Grosjean, Kevin Magnussen, Alex Albon, Sergio Pérez, Daniil Kvyat : ces pilotes de F1 en fin de contrat en 2020 étaient l'été dernier sur la liste extrêmement longue de Dale Coyne de recrues potentielles pour 2021. C'était également le cas de Nico Hülkenberg, d'un certain nombre de bons pilotes GP2 et d'essayeurs F1, et d'une ou deux stars potentielles de la Super Formula au Japon. Après tout, c'est là que Coyne a déniché Álex Palou… avant de se le faire chiper par Ganassi cette saison.

Plusieurs de ces pilotes, certes prodigieusement talentueux, auraient pu passer une saison d'IndyCar chez DCR sans être totalement dévoués à cette cause, distraits par leurs espoirs d'un retour en Europe. Mais les pilotes Haas semblent s'être tournés vers les États-Unis sans le moindre regret.

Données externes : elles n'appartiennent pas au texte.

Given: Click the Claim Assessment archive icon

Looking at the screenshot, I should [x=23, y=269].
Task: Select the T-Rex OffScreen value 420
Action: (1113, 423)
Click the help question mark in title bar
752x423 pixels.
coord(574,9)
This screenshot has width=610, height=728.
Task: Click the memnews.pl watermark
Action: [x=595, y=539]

"Oh, il y a certainement des choses qui vont me manquer, comme les personnes avec qui j'ai travaillé", songe Grosjean. "Mon ingénieur en chef chez Haas, Ayao Komatsu, est quelqu'un avec qui je travaillais depuis 2009 ! Il était avec moi chez Lotus puis est venu avec moi quand je suis parti chez Haas. Et il y a beaucoup d'autres personnes avec qui j'ai travaillé pendant de nombreuses années qui vont me manquer aussi."

"Mais quand j'ai quitté le paddock de Bahreïn, je me suis dit, 'j'ai détesté ce paddock [de la F1] autant que je l'ai adoré', et c'est parce que ce qui m'a manqué le plus ces dernières années, c'est l'opportunité de gagner des courses. C'est quelque chose que je veux trouver avec Dale Coyne. Il me donne ici une très belle opportunité."